Stored data entries

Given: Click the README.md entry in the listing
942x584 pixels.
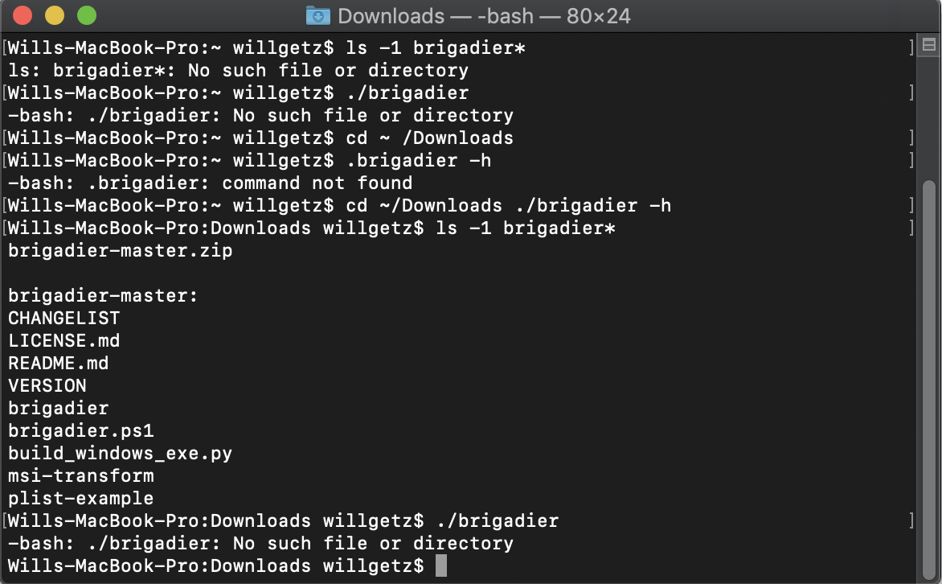Looking at the screenshot, I should pos(59,363).
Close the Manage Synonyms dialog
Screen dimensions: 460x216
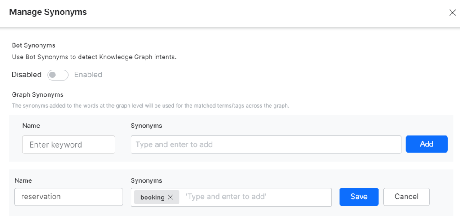pyautogui.click(x=452, y=13)
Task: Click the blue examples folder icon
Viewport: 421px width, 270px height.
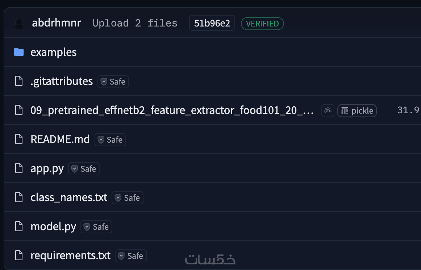Action: (19, 52)
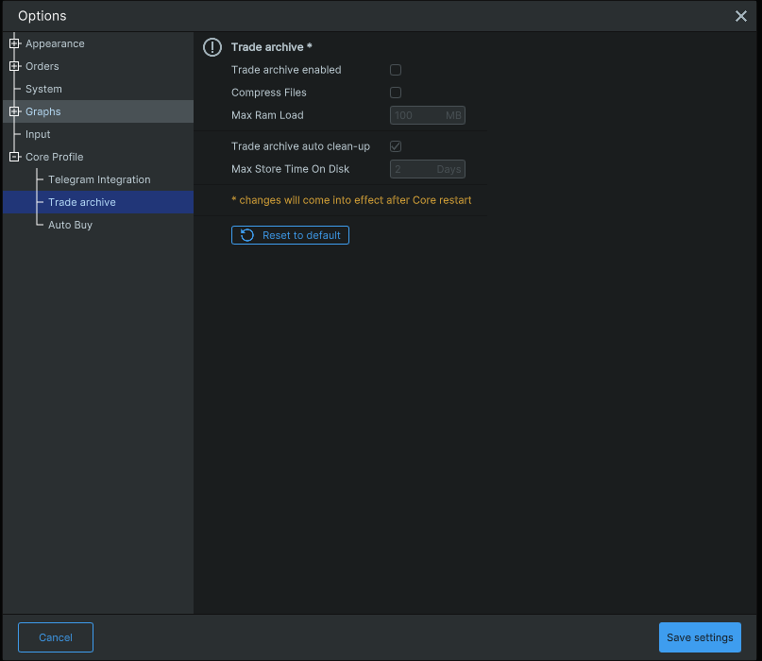Select the Auto Buy item

click(70, 225)
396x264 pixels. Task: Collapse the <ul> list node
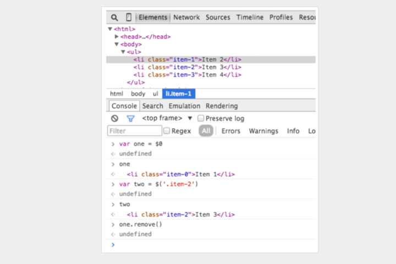[123, 52]
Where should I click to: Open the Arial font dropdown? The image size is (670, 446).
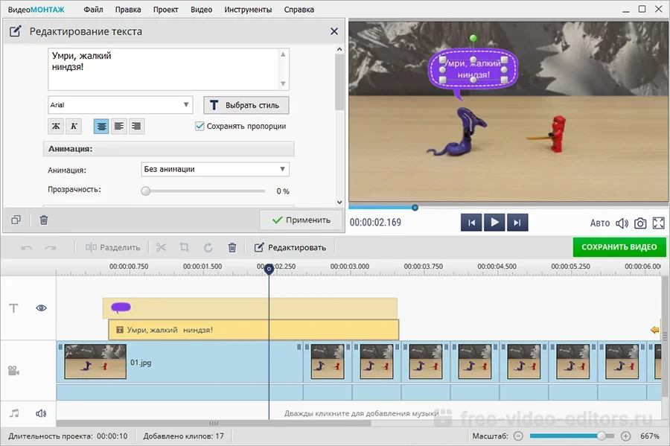coord(121,105)
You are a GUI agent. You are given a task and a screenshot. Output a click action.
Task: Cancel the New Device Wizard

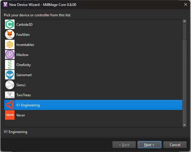[x=175, y=145]
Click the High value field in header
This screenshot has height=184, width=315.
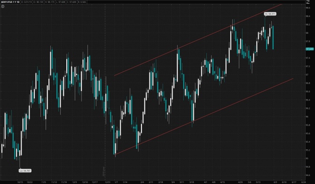tap(49, 2)
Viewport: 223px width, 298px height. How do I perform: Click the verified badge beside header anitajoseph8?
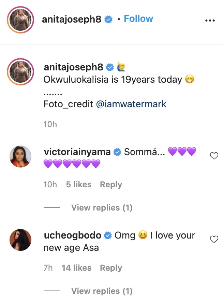pos(108,19)
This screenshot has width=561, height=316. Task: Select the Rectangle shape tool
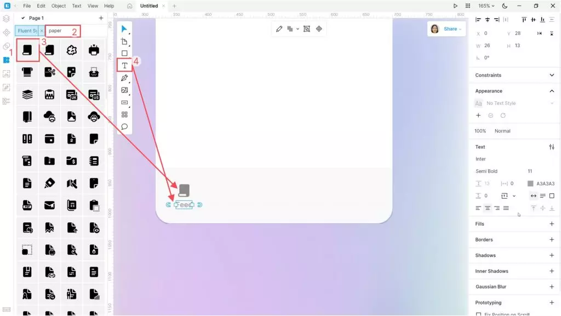click(x=124, y=54)
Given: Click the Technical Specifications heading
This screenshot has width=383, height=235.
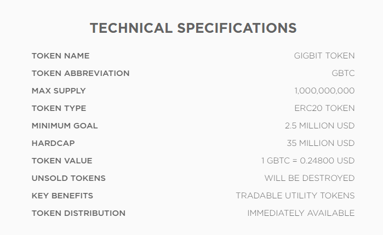Looking at the screenshot, I should 193,28.
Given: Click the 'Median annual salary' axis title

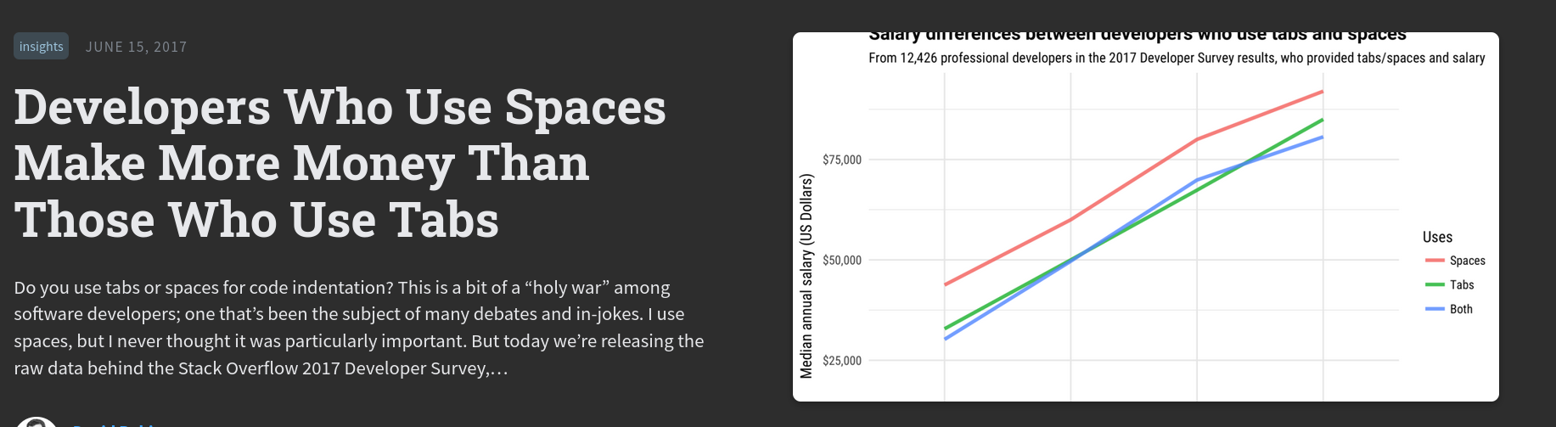Looking at the screenshot, I should tap(806, 276).
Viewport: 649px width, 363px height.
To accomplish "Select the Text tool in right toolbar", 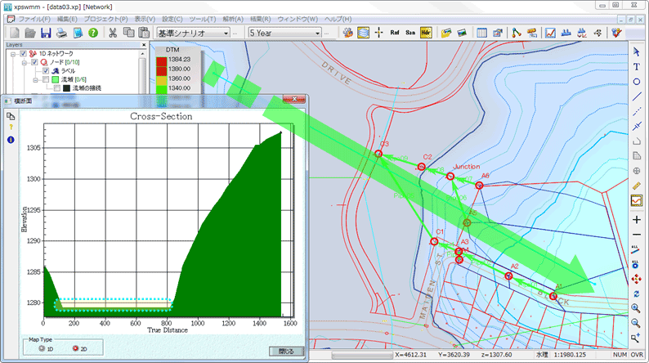I will click(x=637, y=66).
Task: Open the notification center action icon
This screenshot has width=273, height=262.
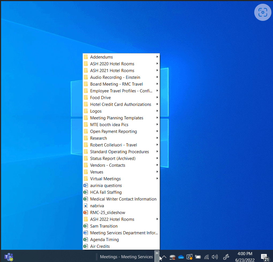Action: coord(264,257)
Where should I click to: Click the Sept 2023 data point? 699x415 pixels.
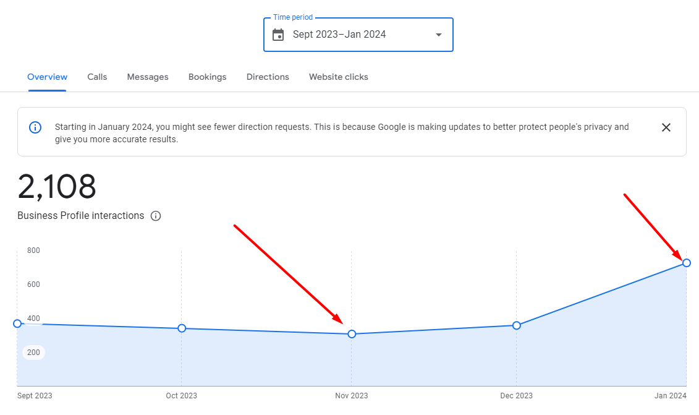pyautogui.click(x=17, y=323)
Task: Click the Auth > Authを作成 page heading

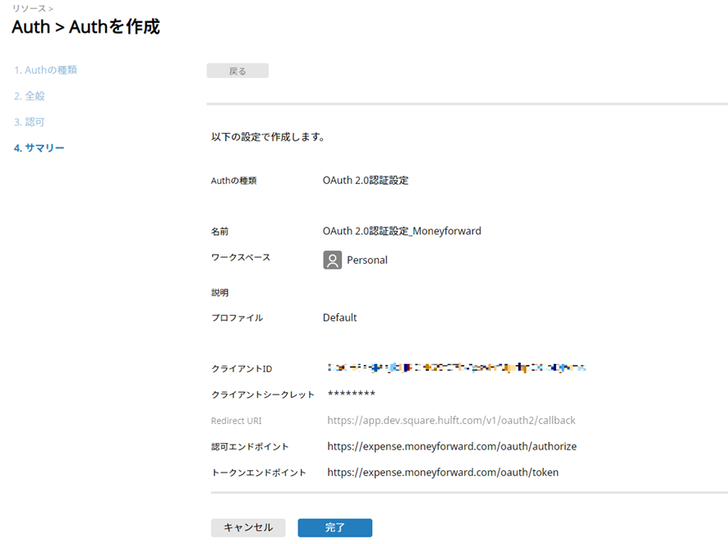Action: [85, 27]
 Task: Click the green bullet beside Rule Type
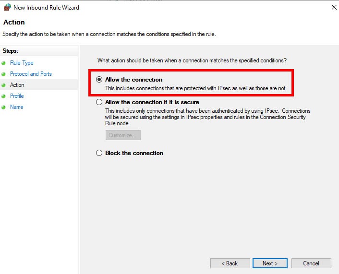click(4, 63)
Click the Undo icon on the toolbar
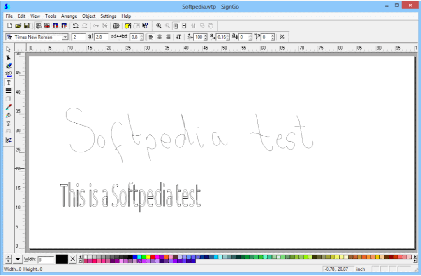The width and height of the screenshot is (421, 276). pyautogui.click(x=76, y=25)
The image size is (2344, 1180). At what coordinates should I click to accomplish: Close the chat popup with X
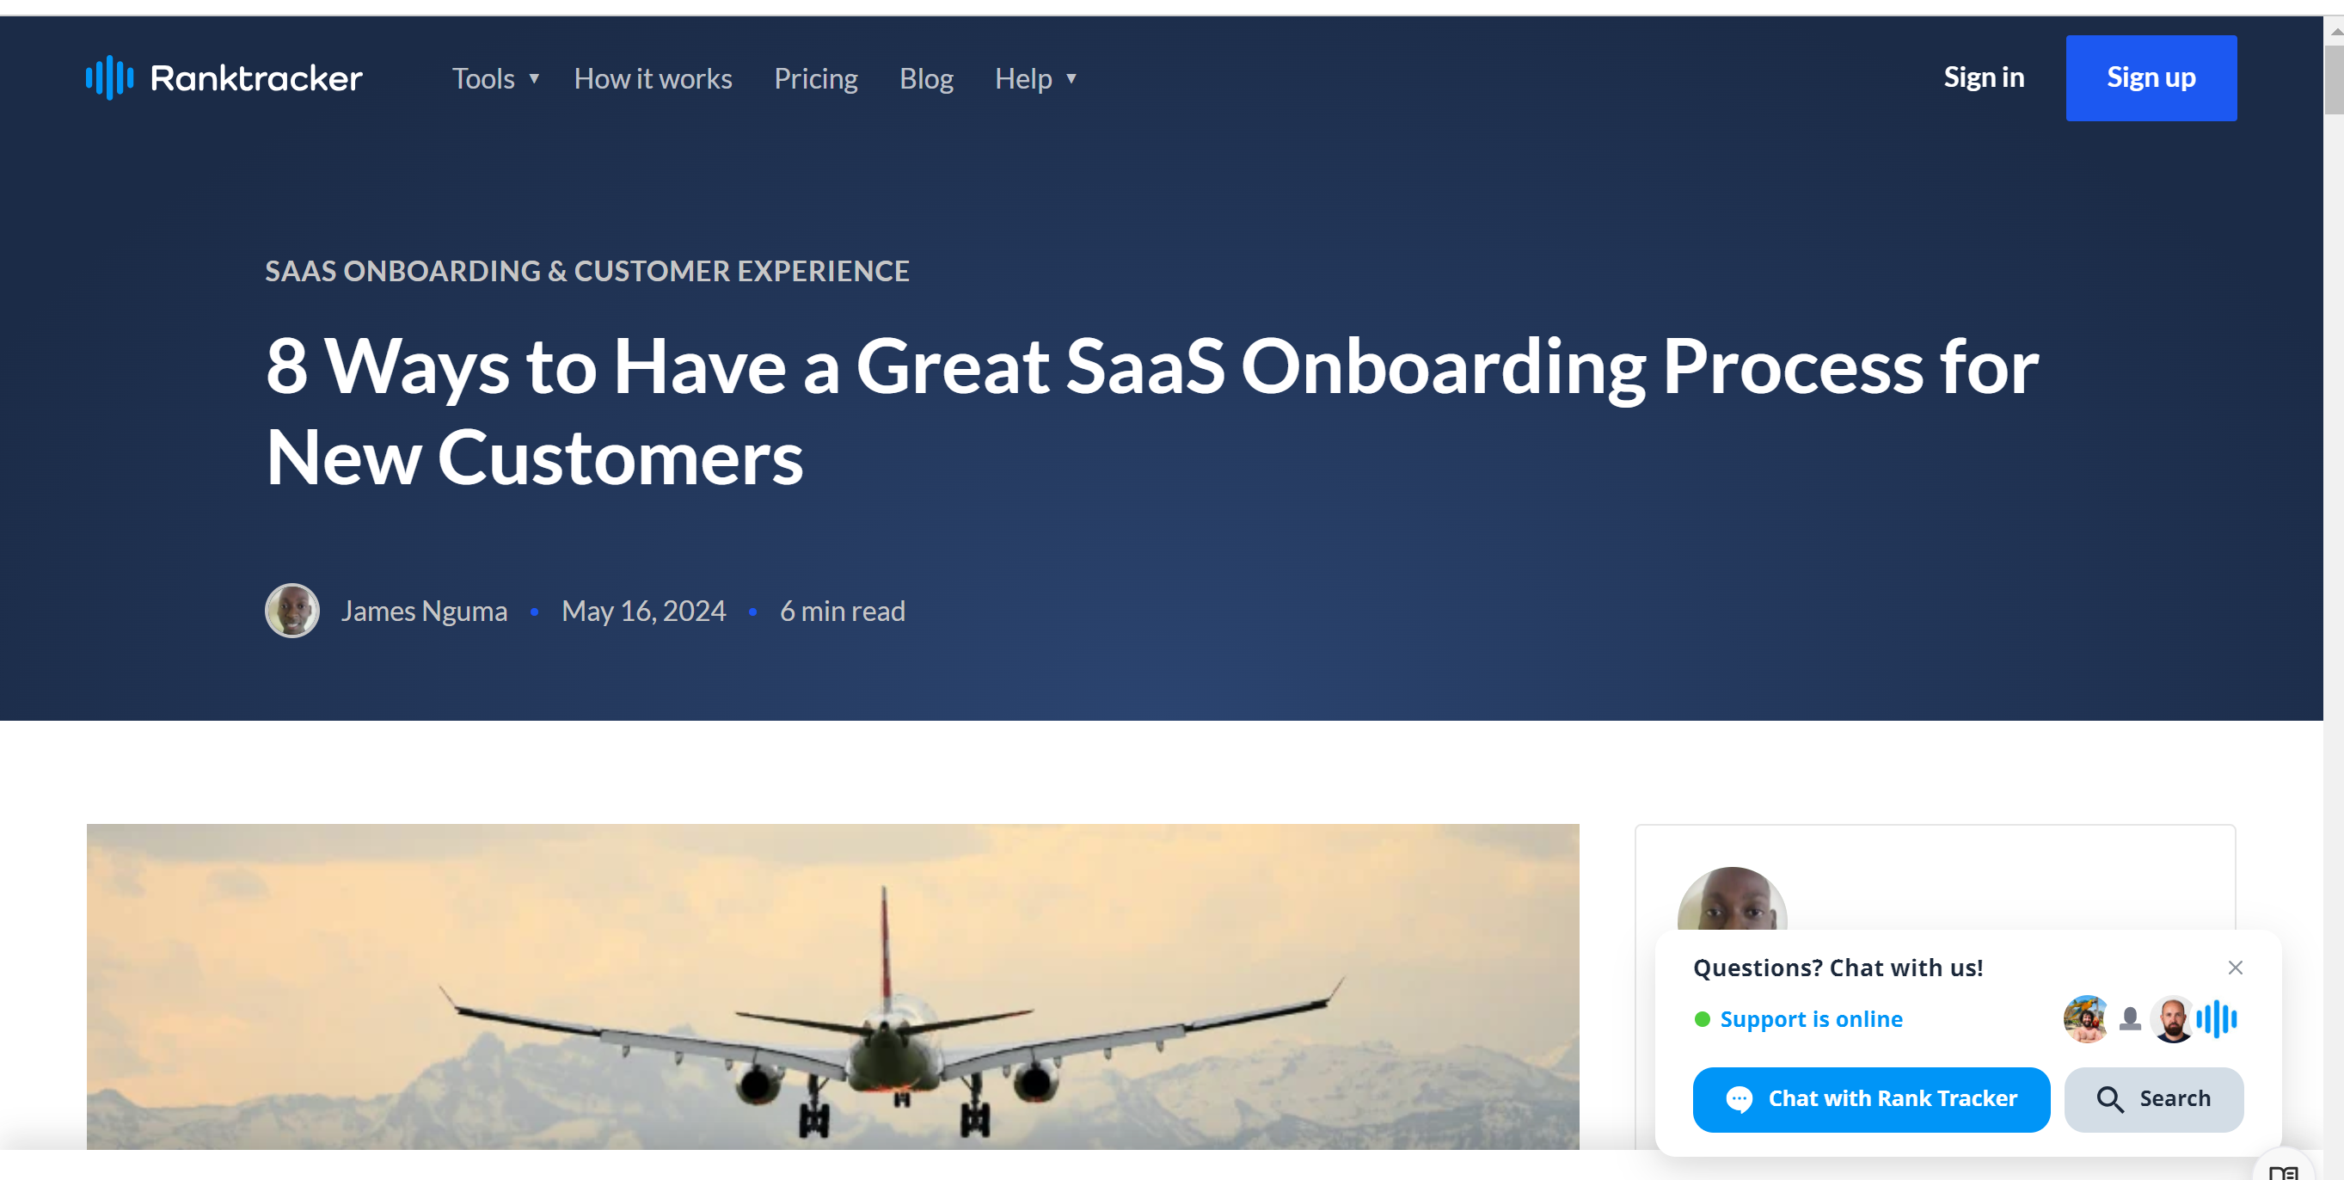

Your assignment:
Look through the entries above and copy each line that has "Close" in it.

Written solution:
Close the Manage Synonyms dialog
The image size is (2344, 1180). At what coordinates should I click to accomplish: Close the chat popup with X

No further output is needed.